The application requirements are captured by a compute graph, where each node in the compute graph specifies an atomic task on a single hardware engine. This section will walk you through the graph specification as captured by our YAML schema. Note that YAML treats everything as a list or a dictionary. Ordering of fields does not matter; the compiler is built to accept the fields in any order specified if the expected nesting hierarchy is satisfied. Note that IDs specified cannot contain a period (.) symbol as that symbol is used internally by the Framework.
This field specifies the input specification version number. This is required to ensure that incompatible features are disabled/flagged. Ideally it should match the version of the provided compiler package. This field is mandatory.
Version: 2.0.0 # Input specification version - currently 2.0.0
The graph ID is the second top-level entry in the YAML (first being the Version). The graph definition is nested under the graph ID.

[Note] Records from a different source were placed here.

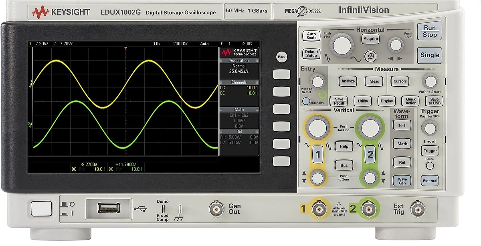
Task: Open the Utility menu
Action: [362, 101]
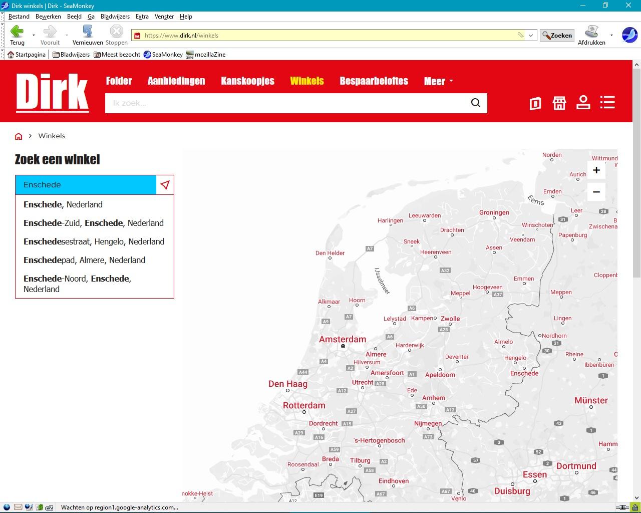Viewport: 641px width, 513px height.
Task: Click the location arrow in the Enschede search field
Action: coord(165,185)
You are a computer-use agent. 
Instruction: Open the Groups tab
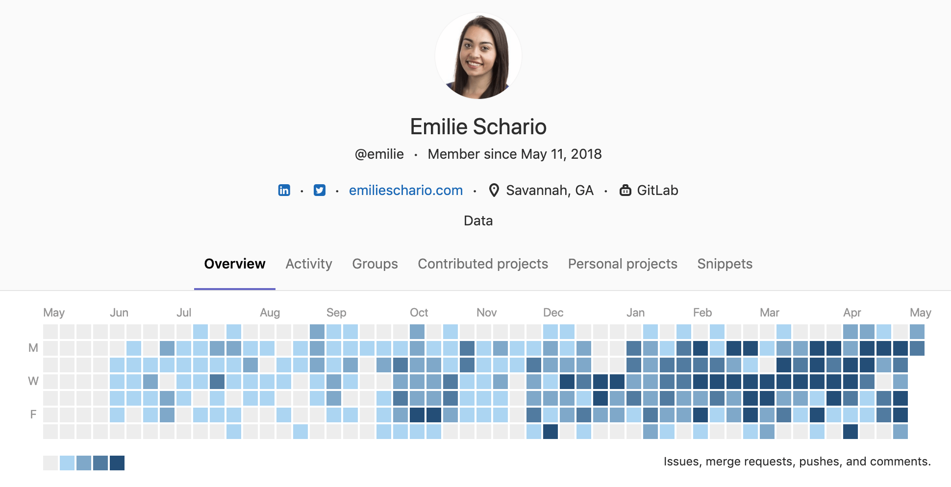tap(375, 264)
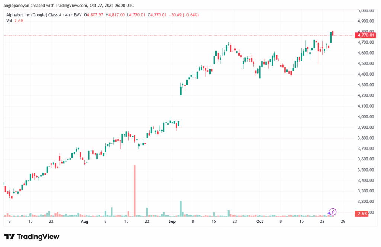Click the 29 date label on time axis
The height and width of the screenshot is (247, 381).
coord(343,222)
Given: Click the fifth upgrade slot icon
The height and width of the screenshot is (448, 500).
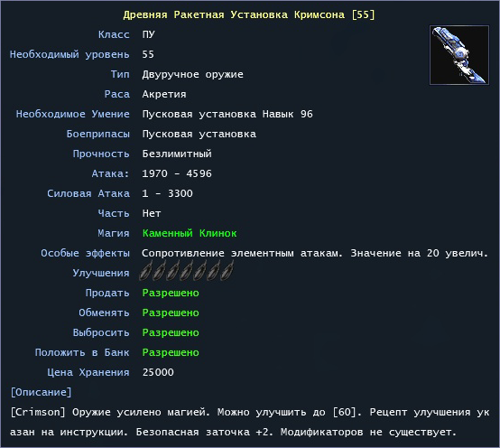Looking at the screenshot, I should click(x=199, y=271).
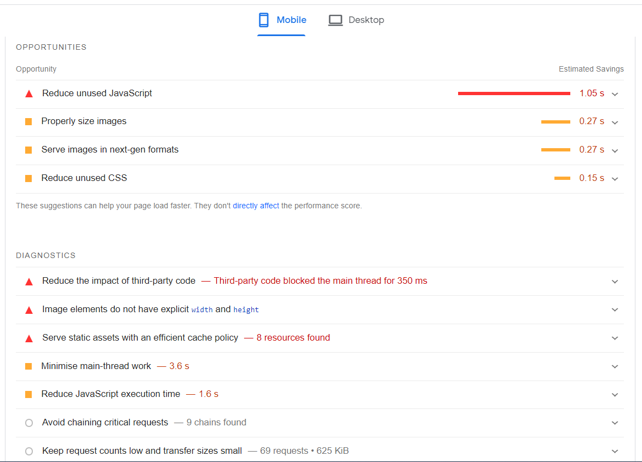Viewport: 642px width, 462px height.
Task: Click the 'Minimise main-thread work' row title
Action: pos(96,366)
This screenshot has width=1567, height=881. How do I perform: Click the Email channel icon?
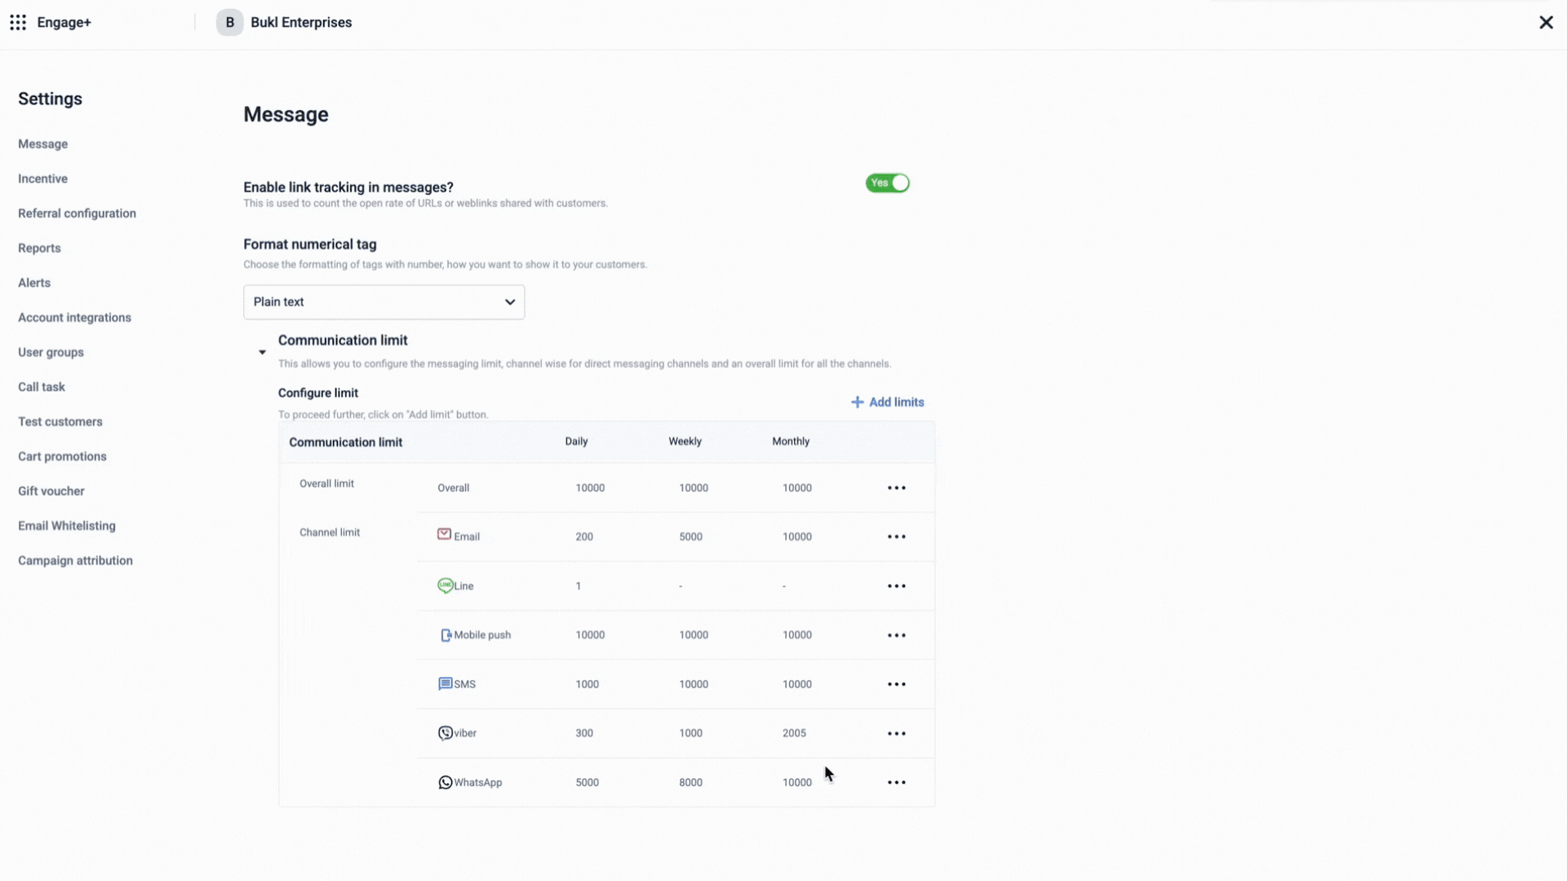point(444,534)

Version: 2.0.0 # Input specification version - currently 2.0.0 SimpleGraph: <..Graph Description..>
Resources that are used system-wide are modeled under the global resources section. Hardware resources like CPUs or GPUs should go under this section. Any system-wide virtual scheduling mutexes can also be listed here. The compiler models each resource as a timeline on which only one runnable can execute at any time. A runnable can, however, use more than one resource. There are some limitations on the types of resources which can be simultaneously used by a runnable, which are covered in this section. Generally, resources are specified in the following format. Certain types of resources have additional features which are described in the respective sections. Global resources are nested under a Resources section under the graph ID. To define a resource, a resource type needs to be specified. Resource instances are grouped under the appropriate resource type. YAML supports two ways of specifying lists, which are shown in the example below.

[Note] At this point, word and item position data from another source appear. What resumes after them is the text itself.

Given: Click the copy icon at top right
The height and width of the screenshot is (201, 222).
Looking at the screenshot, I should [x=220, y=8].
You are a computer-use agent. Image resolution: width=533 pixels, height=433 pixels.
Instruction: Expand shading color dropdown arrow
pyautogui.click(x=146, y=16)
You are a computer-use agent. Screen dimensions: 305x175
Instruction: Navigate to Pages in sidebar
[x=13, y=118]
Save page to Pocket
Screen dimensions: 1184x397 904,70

SimpleGraph: Resources: Resource_Type0: [Rsrc_Type0_Instance0, Rsrc_Type0_InstanceN] Resource_Type1: - Rsrc_Type1_Instance0 - Rsrc_Type1_Instance1
The CPU, GPU and VPU resource types are known resource types for the compiler, and it will take specialized scheduling steps for runnables scheduled on those resources. Other resource types are considered as scheduling mutexes, and they do not have any naming restrictions.
To specify CPUs in the system, the resource type should be set to CPU and the resource instances should be named as CPUX, where X is a valid CPU number.

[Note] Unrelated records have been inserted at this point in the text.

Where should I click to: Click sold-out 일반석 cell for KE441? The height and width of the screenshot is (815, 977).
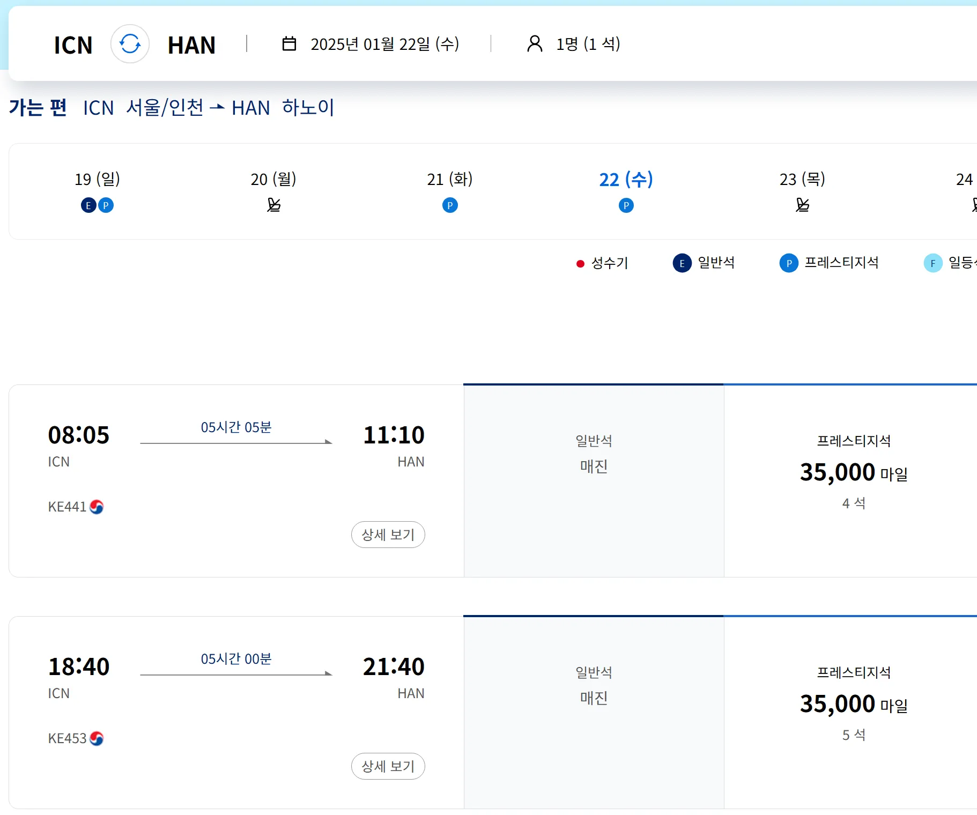pos(594,480)
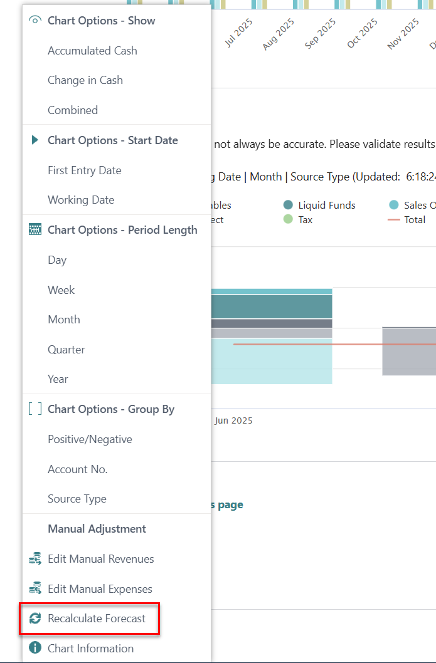Image resolution: width=436 pixels, height=663 pixels.
Task: Choose Change in Cash option
Action: pos(85,80)
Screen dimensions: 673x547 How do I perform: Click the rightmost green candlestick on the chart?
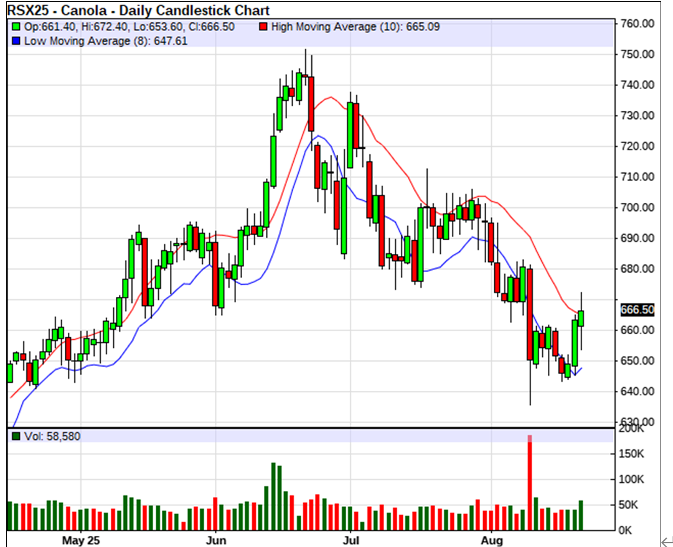[x=581, y=318]
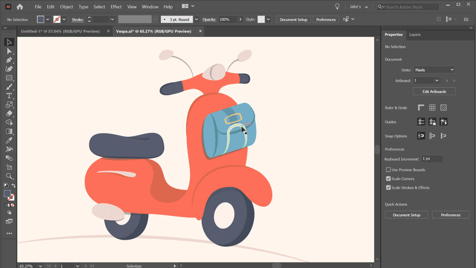
Task: Expand the 3 pt. Round brush dropdown
Action: (196, 20)
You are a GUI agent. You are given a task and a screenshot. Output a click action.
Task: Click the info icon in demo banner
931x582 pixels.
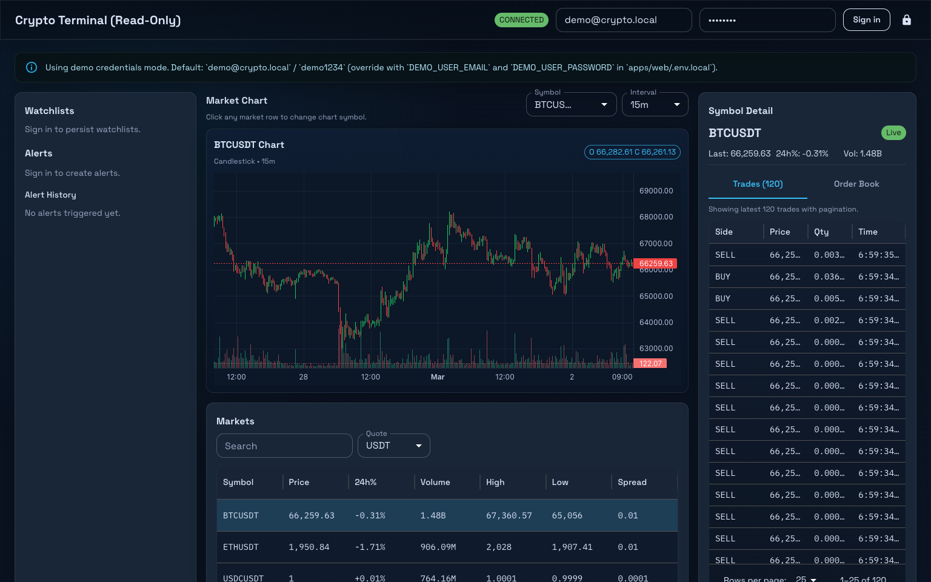coord(32,67)

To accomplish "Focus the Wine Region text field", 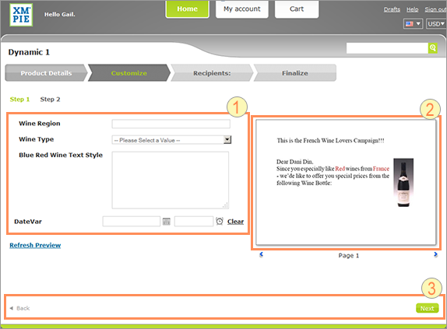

SimpleGraph: Resources: CPU: [CPU0, CPU1, CPU2]
Graphical Processing Units (GPUs) and Vector Processing Units (VPUs) are special hardware accelerators that can be used to offload computation from the CPUs. Work is submitted to these engines through CUDA Streams and PVA Streams respectively. Supported device IDs are GPUX and VPUX, where X is a valid instance number. While specifying the device instances, an optional limit can be specified to enforce a limitation on the number of streams/queues mapped to that device instance. To specify a Stream/Queue limit on an instance, append the instance ID with: Y, where Y is the limit. In the following example, instance GPU0 allows unlimited CUDA Streams, whereas GPU1 allows only 8 Streams.
SimpleGraph: Resources: GPU: - GPU0 # Unlimited Streams - GPU1: 8 # 8 Streams
Any resource type not known by the compiler is modeled as a scheduling mutex. There are no naming conventions associated with either the resource type or the resource ID for a scheduling mutex. Interfering runnables can specify a scheduling mutex as a resource requirement to prevent the compiler from scheduling them concurrently.
SimpleGraph: Resources: # Can be used to mutually exclude memory-intensive tasks MEMORY_BUS: [MEMORY_BUS0] # Scheduling mutexes MUTEX: [SCHED_MUTEX0, SCHED_MUTEX1]
A hyperepoch is a resource partition that runs a fixed configuration of epochs that share the resources in that partition. It is periodic in nature, and it respawns the contained epochs at the specified period. This relationship between the hyperepoch and its member epochs will be covered in the Epochs section. To define a hyperepoch, the required fields are Resources, Period and Epochs. In certain configurations, some fields can be omitted as specified in the respective sections. Hyperepochs are specified in a list under the ‘Hyperepochs’ keyword inside the Graph specification as shown below. Hyperepoch0 is the ID of the hyperepoch that is defined in the following graph.
SimpleGraph: Hyperepochs: - Hyperepoch0: # Hyperepoch ID Period: 100ms Resources: - MEMORY_BUS0 - GPU0 - CPU0 - CPU1
The period for a hyperepoch specifies the rate at which the contained epochs are spawned. This field can be omitted if the hyperepoch has only one epoch, and the periodicity of the hyperepoch is equal to that of the contained epoch. The period field is nested under the hyperepochs ID.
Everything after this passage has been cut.